• Activity
Within the records below, reproduce without change the lines from the line that has "This screenshot has width=1156, height=598." through the line that has "The height and width of the screenshot is (274, 465).", and only those.

╔══

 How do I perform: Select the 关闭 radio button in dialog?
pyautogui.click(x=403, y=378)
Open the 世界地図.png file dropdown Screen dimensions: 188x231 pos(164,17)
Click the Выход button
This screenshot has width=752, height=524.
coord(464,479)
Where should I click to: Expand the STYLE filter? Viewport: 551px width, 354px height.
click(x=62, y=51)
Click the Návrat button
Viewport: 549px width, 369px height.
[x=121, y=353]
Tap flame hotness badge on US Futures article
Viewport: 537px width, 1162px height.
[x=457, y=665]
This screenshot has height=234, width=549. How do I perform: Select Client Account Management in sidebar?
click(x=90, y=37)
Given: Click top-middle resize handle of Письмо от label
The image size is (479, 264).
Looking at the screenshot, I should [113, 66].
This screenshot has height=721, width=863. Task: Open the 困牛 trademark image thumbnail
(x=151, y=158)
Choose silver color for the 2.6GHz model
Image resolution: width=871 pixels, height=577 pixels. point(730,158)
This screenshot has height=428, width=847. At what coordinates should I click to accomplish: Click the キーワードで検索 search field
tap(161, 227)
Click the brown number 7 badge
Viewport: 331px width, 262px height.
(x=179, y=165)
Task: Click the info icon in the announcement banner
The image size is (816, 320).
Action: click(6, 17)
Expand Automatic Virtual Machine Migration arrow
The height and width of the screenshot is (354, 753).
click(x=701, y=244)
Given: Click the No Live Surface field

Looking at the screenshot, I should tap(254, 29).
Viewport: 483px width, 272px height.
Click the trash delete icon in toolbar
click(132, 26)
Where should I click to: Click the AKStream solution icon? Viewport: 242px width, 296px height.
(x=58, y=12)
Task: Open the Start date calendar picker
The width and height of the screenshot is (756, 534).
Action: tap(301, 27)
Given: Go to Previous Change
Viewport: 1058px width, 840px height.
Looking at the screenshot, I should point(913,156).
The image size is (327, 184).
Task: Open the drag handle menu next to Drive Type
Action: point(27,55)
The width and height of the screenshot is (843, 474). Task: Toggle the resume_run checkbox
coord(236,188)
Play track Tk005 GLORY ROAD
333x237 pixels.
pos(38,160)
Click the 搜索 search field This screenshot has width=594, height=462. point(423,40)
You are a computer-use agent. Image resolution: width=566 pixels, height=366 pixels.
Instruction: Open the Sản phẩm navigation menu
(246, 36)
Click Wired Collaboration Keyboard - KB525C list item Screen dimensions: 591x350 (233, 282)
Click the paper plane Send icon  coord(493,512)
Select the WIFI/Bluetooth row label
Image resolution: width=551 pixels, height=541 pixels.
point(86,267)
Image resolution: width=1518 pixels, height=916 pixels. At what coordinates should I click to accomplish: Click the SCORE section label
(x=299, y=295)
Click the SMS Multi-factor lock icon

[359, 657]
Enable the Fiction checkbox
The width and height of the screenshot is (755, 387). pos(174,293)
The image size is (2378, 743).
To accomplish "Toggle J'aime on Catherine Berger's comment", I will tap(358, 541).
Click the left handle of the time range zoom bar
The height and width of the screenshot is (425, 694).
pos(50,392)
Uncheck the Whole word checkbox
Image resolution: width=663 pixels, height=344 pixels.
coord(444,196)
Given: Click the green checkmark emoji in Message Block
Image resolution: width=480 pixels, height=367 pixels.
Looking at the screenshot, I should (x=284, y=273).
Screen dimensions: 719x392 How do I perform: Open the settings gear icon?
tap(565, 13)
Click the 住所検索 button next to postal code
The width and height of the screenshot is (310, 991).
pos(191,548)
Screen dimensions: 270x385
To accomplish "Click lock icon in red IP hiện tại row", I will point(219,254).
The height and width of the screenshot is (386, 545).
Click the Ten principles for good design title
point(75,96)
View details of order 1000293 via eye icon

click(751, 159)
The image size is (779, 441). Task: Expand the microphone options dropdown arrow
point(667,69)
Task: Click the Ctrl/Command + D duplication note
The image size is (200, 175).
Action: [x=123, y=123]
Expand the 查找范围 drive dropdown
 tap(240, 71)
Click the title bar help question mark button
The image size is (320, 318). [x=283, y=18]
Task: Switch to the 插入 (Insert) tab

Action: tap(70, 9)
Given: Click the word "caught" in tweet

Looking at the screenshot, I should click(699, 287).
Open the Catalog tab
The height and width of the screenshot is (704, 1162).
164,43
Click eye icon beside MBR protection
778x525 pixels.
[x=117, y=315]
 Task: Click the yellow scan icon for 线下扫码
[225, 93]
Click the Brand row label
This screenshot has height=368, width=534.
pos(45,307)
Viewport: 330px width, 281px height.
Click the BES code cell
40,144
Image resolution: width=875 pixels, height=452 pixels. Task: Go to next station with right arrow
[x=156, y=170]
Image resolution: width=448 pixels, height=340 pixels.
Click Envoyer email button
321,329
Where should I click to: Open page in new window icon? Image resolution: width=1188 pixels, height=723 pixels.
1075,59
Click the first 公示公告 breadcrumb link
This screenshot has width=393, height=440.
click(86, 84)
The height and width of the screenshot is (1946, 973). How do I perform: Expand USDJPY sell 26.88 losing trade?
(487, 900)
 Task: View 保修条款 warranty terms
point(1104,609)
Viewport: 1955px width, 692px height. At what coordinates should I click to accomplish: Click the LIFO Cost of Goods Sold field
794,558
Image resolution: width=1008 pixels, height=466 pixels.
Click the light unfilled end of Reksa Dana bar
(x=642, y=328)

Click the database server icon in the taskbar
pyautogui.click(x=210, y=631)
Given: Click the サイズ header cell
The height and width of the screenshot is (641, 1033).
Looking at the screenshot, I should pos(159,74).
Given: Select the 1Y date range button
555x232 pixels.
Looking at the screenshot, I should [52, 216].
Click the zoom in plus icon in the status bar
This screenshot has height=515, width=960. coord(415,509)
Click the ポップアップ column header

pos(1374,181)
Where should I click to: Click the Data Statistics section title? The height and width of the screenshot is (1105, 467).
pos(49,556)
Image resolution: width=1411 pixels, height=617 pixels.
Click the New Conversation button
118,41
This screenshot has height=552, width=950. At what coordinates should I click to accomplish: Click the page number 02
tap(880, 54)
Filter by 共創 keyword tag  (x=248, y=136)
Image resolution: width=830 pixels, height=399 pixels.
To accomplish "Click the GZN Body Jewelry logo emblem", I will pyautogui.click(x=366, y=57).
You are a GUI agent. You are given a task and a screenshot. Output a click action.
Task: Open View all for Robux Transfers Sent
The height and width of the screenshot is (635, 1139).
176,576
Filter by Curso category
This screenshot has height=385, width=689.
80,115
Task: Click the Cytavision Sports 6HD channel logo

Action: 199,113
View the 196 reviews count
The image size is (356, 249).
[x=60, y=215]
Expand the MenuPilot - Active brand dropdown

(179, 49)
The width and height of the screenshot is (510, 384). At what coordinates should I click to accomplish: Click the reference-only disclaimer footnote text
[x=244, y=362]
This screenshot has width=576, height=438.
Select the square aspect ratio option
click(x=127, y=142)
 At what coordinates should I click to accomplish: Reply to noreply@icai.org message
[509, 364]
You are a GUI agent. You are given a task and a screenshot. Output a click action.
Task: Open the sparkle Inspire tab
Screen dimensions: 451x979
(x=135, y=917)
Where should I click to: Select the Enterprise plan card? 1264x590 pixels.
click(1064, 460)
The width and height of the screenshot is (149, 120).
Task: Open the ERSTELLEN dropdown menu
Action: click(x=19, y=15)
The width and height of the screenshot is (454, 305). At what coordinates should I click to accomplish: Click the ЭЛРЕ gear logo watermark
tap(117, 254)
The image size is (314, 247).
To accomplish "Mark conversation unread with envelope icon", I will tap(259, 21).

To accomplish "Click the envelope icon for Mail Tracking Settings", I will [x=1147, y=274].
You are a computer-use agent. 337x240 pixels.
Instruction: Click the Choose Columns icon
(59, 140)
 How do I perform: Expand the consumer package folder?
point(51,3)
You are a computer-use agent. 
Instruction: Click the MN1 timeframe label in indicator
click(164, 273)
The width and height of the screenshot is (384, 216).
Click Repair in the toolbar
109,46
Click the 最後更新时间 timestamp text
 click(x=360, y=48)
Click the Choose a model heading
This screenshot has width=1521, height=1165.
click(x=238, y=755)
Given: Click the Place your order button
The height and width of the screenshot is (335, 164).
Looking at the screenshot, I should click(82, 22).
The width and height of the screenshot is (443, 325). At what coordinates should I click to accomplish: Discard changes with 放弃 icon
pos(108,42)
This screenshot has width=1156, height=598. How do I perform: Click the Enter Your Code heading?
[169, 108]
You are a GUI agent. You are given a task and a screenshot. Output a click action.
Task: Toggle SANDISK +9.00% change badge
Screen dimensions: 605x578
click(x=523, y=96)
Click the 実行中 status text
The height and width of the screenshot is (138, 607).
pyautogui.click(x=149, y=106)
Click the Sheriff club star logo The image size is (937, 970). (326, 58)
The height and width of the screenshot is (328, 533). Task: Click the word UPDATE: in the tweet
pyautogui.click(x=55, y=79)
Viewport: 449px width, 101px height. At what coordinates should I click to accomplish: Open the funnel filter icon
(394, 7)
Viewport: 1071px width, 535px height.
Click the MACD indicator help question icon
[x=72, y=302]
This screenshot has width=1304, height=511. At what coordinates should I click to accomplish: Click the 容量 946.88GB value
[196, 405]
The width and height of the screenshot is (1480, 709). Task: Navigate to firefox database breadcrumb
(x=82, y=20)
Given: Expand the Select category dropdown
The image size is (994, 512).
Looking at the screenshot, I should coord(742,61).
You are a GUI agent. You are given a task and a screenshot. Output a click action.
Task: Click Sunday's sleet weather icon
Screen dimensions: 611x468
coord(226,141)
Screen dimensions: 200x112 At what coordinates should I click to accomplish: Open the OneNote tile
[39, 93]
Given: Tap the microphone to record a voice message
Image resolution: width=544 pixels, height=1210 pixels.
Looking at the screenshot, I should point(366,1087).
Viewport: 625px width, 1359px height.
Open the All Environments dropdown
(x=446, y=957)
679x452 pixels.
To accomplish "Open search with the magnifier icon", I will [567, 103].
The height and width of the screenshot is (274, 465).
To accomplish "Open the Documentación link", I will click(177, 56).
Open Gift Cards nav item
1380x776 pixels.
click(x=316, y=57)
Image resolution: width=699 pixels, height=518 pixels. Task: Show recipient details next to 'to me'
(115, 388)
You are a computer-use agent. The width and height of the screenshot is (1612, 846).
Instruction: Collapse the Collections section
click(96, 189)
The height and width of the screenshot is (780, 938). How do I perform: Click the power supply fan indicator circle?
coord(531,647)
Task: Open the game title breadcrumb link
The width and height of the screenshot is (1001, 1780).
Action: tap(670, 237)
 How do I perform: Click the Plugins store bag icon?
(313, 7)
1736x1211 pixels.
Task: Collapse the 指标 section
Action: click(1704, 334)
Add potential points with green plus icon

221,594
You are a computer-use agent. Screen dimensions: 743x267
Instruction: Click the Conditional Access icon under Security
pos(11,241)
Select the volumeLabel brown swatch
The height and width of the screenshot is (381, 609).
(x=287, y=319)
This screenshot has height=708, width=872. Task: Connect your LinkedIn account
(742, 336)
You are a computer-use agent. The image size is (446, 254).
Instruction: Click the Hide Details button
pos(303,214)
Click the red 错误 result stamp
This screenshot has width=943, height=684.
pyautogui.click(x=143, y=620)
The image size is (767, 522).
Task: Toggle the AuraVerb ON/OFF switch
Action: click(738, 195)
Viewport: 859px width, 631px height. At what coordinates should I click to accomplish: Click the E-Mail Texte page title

╚══

• Exercise result
This screenshot has width=1156, height=598. How do I perform: Click the Enter Your Code heading?
[169, 108]
You are a GUI agent. You are given a task and a screenshot. Output a click action.
Task: Toggle SANDISK +9.00% change badge
Screen dimensions: 605x578
click(x=523, y=96)
Click the 実行中 status text
The height and width of the screenshot is (138, 607).
pyautogui.click(x=149, y=106)
Click the Sheriff club star logo The image size is (937, 970). (326, 58)
The height and width of the screenshot is (328, 533). Task: Click the word UPDATE: in the tweet
pyautogui.click(x=55, y=79)
Viewport: 449px width, 101px height. At what coordinates should I click to accomplish: Open the funnel filter icon
(394, 7)
Viewport: 1071px width, 535px height.
Click the MACD indicator help question icon
[x=72, y=302]
This screenshot has width=1304, height=511. At what coordinates should I click to accomplish: Click the 容量 946.88GB value
[196, 405]
The width and height of the screenshot is (1480, 709). Task: Navigate to firefox database breadcrumb
(x=82, y=20)
Given: Expand the Select category dropdown
The image size is (994, 512).
Looking at the screenshot, I should coord(742,61).
You are a GUI agent. You are given a task and a screenshot. Output a click action.
Task: Click Sunday's sleet weather icon
Screen dimensions: 611x468
coord(226,141)
Screen dimensions: 200x112 At what coordinates should I click to accomplish: Open the OneNote tile
[39, 93]
Given: Tap the microphone to record a voice message
Image resolution: width=544 pixels, height=1210 pixels.
Looking at the screenshot, I should point(366,1087).
Viewport: 625px width, 1359px height.
Open the All Environments dropdown
(x=446, y=957)
679x452 pixels.
To accomplish "Open search with the magnifier icon", I will [567, 103].
The height and width of the screenshot is (274, 465).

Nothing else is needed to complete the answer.